### [PROBLEM TO SOLVE]
Render the lines below as a numbered list, beginning with the line that has "You are a GUI" and stopping after the line that has "click(487, 231)". Skip blank lines and leave the pictures out.

### [RECORDED DATA]
════

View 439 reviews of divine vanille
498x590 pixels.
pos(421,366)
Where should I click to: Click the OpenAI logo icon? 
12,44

════

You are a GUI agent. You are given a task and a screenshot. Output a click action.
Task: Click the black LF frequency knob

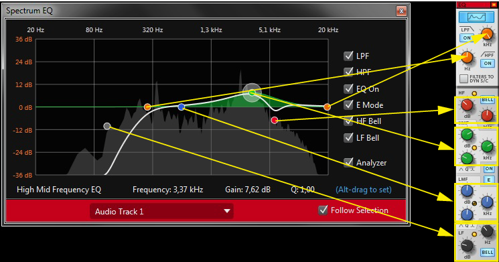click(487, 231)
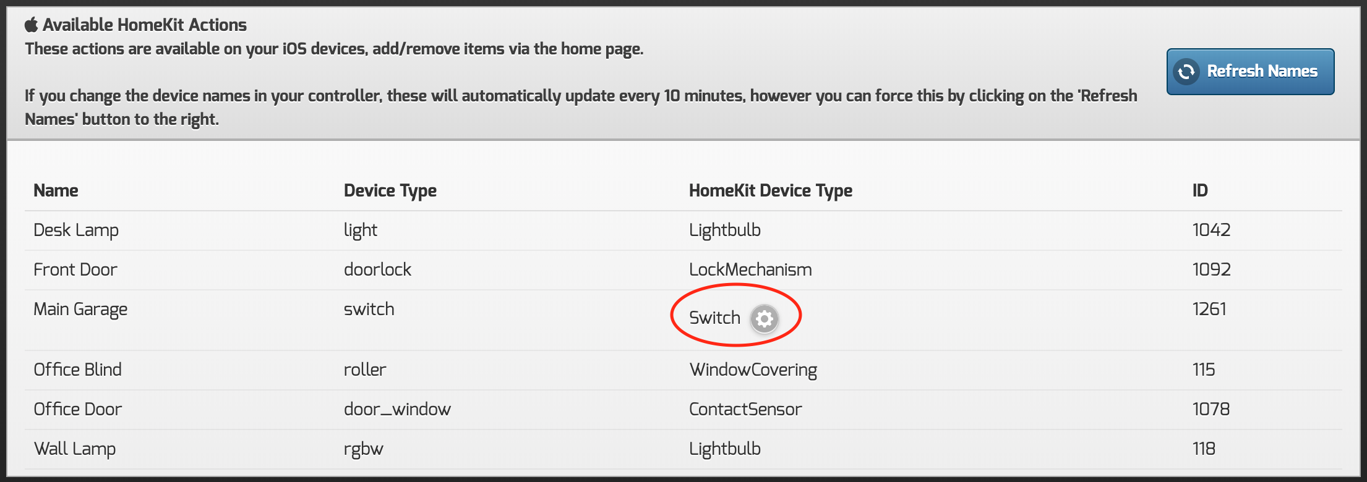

════

### [TASK SOLUTION]
1. You are a GUI agent. You are given a task and a screenshot. Output a click action.
2. Task: Click the black LF frequency knob
3. click(487, 231)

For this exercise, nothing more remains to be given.